Hep olduğu gibi hukukun siyasallaştığı, yargının araçsallaştığı, düşünce ve örgütlenme özgürlüğünün fiili müdahalelerle, yandaş basının manipülasyonu çağ dışı zihniyetlerine meşruluk kazandırmak istiyorlardı. Bizden önce “KCK” adına tutuklananlarla birlikte asıl hedef Abdullah Öcalan’dı.


Öcalan’a, “Biz seninle rolünü ve konumunu bilerek ve kabul ederek görüştük; çatışmazlığı sağlayasın, asgari bir çözümle PKK’yı dağdan indiresin diye önünü kısmen açtık, mektuplarını kendi elimizle ulaştırdık, açıklamalarını yapmana izin verdik, yasal ve meşru olan kimi projelerine göz yumduk. Madem istediğimiz anlaşmayı yapmıyorsun, o halde görüşmelere de gerek yok. Avukatlarına da ihtiyaç yok. Bir geçiş alanı, demokratik siyasetin kurumlaşması için tasarladığın yasal meşru projeleri de berhava edeceğiz. Bu sürecin sonucuna en başta sen katlanırsın. En çok cezayı da sen çekeceksin!...” diyordu. Aysel Tuğluk 11 Aralık 2011 günü Özgür Gündem Gazetesi’nde teşhir ediyordu.


Bir avukat ve siyasetçi olarak, yirmi yıla yakın süredir mensubu olduğum Kürt halkının tarihsel demokratik statüsünün sağlanması için mücadele ediyordum. Bu süre zarfında aldığım tehditlerin yanı sıra, çok kez tutuklama, ağır elektrik işkencesi ve fiziksel şiddet olmak üzere tarafıma uygulanan işkence ve kötü muamele ile birlikte yirmi yıldır pek fazla bir şey değişmedi.

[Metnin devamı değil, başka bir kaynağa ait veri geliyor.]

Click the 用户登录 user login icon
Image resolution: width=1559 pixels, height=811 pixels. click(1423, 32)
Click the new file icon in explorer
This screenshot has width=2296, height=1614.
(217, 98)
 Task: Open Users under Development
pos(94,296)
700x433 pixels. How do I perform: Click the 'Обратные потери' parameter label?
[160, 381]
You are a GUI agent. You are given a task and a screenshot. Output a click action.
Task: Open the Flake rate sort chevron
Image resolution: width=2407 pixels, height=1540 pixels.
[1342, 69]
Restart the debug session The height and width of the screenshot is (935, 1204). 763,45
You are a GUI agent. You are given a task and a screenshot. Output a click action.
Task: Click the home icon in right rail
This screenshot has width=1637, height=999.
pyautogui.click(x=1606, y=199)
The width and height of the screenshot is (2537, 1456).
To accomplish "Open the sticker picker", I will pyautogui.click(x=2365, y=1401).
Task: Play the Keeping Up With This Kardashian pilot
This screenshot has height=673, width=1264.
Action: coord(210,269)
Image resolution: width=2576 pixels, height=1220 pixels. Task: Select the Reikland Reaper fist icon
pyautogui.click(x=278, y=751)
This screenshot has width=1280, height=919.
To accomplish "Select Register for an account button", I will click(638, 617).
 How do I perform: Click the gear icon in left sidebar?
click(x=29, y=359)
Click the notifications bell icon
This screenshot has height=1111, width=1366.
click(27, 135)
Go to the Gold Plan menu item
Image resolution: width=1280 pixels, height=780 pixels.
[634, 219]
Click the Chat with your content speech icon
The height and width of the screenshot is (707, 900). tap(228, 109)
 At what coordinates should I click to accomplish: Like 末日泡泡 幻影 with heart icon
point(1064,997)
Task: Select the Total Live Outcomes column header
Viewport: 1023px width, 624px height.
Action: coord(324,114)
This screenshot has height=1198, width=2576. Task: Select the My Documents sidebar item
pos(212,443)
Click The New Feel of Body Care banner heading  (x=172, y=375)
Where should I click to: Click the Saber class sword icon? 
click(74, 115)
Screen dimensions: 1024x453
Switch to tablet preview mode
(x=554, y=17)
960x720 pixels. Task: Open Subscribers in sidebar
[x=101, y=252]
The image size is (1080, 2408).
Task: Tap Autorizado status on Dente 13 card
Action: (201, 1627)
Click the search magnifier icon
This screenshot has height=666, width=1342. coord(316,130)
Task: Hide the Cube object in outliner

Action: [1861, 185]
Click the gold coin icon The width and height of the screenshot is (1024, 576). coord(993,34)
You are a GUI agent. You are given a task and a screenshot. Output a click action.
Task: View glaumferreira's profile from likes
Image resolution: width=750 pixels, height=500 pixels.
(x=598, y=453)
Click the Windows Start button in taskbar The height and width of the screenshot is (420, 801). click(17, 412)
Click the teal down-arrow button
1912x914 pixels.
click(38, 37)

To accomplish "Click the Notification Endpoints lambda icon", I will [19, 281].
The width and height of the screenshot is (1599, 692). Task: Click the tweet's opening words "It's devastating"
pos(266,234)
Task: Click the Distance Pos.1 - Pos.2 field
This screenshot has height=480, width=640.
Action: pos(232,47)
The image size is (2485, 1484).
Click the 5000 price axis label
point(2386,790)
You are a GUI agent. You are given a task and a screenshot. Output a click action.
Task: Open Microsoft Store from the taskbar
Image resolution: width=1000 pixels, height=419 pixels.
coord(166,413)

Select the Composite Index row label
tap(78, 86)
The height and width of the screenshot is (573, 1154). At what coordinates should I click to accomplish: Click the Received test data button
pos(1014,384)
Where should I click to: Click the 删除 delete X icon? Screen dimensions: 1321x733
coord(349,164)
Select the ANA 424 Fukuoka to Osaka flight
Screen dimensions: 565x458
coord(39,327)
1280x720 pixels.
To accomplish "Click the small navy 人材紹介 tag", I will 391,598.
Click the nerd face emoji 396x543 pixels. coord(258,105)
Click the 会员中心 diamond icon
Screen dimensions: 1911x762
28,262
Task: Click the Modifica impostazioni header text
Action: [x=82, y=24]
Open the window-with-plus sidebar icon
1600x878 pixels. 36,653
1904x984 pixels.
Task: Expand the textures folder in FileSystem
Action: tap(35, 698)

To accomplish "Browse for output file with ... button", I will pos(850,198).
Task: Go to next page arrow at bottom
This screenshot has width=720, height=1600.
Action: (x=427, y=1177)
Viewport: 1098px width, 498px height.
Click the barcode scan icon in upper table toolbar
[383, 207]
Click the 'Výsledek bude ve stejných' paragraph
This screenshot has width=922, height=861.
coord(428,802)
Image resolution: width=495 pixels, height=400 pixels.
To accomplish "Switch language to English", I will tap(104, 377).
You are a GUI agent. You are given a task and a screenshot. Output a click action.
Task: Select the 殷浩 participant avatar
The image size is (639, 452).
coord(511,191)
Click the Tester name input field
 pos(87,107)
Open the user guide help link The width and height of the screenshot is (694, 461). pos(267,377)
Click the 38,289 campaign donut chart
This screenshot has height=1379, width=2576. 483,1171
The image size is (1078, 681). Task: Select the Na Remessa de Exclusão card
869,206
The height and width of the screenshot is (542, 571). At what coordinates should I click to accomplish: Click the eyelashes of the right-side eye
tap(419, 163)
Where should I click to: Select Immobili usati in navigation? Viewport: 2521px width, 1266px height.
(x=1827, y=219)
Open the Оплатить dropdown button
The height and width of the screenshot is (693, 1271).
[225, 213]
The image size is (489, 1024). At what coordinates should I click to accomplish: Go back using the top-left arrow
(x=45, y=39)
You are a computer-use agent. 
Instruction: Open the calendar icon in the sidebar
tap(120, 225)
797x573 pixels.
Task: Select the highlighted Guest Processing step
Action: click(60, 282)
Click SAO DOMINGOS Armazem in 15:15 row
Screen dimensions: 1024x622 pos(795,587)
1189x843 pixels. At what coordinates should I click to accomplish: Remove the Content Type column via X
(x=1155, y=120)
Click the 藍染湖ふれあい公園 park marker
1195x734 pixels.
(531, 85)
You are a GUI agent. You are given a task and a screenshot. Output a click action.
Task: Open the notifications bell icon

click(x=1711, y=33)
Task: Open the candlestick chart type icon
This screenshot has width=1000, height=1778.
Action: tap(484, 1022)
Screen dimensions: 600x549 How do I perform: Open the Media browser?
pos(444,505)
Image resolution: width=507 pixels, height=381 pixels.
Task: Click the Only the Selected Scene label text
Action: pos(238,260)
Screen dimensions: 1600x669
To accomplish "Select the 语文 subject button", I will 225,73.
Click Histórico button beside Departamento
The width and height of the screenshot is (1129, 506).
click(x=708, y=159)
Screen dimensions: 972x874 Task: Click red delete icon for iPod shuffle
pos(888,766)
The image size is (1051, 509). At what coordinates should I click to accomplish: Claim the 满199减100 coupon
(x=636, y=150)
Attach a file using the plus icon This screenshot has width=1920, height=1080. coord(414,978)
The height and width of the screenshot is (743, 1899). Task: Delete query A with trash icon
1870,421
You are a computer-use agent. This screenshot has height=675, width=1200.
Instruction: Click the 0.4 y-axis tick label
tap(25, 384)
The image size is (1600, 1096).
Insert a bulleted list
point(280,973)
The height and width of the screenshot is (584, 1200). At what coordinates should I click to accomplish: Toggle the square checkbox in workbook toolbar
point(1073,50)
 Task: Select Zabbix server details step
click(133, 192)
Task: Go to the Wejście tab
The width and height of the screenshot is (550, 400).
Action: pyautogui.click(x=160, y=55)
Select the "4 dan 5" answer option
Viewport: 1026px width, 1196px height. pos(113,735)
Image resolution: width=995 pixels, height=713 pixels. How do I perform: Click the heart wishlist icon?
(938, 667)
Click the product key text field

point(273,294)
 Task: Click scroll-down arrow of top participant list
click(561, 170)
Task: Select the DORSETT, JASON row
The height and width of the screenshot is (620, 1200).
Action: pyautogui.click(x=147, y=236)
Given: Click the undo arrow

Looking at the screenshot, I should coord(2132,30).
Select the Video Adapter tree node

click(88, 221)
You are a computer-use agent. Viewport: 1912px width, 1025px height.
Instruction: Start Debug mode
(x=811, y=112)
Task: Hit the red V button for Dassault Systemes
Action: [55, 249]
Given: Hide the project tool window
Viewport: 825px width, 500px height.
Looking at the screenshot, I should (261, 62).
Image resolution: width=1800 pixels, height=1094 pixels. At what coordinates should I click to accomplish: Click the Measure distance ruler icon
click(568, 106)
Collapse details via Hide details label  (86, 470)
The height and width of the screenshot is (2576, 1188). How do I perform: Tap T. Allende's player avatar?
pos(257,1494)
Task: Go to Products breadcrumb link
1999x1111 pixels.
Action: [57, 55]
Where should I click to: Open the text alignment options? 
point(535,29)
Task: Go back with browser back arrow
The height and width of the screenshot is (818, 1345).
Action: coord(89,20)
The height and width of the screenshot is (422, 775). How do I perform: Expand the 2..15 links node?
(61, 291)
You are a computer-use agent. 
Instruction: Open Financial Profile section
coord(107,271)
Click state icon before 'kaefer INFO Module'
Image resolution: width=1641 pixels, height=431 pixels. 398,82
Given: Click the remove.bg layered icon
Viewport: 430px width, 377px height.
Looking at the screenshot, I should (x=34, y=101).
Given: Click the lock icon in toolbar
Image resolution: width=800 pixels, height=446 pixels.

Seçim çalışmaları esnasındaki görüntüler, dava dosyalarına ait bilgi ve belgeler manipüle edilerek el altından yandaş medyaya servis edildi. Polis, MİT, yargı ve medya ittifakı ile direnen her Kürt bireyi ve dostlarını itibarsızlaştırmak, acı çektirmek ve nihayetinde cezalandırmak gerekiyordu. Yapılan buydu. Yapıldı.


Son sözü direnenler söyler. Bundan hareketle kendi özgürlüğümüzün, mensubu bulunduğumuz Kürt halkının özgürlüğü ve demokratik statüsünden ayrı düşünülemeyeceği, bu anlamda her türlü devlet “terörünün” asla bizi yıldıramayacağı gerçeği ile haksız, mesnetsiz, manipülasyon yüklü soruşturma ve dava karşısında tarihsel cevap olacağımızı belirtmek istiyorum.